▸ Work instruction:
Scan the data below and pick out the lines containing the word "agent".

▸ Data to process:
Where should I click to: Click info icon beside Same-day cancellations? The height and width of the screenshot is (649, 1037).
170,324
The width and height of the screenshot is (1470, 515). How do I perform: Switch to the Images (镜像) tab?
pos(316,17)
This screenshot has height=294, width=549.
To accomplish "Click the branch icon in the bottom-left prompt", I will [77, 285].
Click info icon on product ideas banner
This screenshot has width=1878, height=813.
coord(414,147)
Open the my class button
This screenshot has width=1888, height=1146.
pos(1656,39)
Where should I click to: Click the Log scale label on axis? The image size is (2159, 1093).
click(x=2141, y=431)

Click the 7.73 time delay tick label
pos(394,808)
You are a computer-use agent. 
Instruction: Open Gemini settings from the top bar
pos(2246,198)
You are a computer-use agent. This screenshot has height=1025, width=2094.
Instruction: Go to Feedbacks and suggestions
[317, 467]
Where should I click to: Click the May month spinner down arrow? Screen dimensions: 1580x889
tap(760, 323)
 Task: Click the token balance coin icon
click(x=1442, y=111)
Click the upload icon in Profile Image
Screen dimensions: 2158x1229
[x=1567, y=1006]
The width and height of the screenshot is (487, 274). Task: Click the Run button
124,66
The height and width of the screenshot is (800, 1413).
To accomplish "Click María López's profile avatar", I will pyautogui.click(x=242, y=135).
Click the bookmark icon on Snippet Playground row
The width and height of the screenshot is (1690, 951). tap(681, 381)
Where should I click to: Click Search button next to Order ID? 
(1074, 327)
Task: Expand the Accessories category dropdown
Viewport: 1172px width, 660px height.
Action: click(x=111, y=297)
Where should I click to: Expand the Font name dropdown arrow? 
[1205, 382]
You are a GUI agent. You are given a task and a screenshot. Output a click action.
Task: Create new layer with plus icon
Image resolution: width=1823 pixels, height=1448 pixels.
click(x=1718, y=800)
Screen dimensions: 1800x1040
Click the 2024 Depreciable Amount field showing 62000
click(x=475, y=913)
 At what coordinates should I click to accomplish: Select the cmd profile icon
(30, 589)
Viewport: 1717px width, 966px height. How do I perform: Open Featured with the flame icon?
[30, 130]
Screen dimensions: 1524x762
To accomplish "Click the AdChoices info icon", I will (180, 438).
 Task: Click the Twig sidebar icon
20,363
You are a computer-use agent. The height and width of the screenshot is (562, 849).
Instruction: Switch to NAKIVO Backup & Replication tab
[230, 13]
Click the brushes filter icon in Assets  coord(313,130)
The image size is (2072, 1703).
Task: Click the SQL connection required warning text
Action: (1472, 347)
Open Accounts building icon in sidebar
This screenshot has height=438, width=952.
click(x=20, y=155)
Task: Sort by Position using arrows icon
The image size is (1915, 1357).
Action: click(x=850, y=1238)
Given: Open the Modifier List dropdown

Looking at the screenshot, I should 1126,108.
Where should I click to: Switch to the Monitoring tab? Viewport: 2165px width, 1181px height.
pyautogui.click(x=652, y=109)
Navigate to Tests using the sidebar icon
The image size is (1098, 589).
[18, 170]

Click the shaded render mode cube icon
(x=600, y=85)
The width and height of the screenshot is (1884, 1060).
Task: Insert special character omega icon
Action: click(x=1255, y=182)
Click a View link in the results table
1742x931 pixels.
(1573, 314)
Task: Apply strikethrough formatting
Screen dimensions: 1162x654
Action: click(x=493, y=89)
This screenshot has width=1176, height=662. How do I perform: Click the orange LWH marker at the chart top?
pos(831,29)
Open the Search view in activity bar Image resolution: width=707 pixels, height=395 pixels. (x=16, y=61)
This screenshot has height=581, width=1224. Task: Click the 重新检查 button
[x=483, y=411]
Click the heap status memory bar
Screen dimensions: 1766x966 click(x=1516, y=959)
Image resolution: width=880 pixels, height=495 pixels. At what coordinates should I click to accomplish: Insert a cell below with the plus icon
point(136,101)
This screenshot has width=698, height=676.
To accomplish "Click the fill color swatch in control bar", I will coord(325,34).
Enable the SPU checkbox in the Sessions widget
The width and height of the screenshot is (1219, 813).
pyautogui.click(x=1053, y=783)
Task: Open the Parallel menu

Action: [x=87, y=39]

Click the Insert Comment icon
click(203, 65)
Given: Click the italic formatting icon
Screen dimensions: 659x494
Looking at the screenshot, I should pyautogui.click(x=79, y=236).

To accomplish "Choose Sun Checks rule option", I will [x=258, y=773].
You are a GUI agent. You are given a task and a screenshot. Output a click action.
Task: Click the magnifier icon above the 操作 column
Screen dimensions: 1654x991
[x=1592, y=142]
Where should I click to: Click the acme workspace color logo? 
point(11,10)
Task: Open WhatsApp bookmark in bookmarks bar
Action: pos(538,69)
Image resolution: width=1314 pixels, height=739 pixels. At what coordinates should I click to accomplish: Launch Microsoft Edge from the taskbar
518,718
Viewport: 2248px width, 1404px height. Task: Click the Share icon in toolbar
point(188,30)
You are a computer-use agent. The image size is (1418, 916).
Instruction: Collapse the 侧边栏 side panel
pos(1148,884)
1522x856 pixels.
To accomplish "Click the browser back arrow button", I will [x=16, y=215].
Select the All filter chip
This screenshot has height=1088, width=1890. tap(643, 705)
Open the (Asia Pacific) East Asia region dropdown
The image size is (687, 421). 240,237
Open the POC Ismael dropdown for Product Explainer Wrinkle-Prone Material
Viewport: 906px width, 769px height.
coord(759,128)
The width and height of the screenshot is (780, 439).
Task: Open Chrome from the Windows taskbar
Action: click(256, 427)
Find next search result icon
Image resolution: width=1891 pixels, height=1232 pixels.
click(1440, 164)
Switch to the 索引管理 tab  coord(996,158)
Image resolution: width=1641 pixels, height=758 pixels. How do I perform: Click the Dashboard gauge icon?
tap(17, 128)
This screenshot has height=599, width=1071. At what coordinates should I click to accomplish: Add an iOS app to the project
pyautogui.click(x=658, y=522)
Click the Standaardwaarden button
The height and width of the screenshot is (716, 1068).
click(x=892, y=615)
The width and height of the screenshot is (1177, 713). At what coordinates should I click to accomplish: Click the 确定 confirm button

▸ Expected answer:
You are a computer-use agent. 
You are a computer-use agent. This screenshot has height=1025, width=2094.
You are a GUI agent. You are given a task and a screenshot. Output a click action.
You are a computer-use agent. The height and width of the screenshot is (562, 849).
You are a GUI agent. You are given a task and a screenshot. Output a click action.
You are a computer-use agent. The image size is (1418, 916).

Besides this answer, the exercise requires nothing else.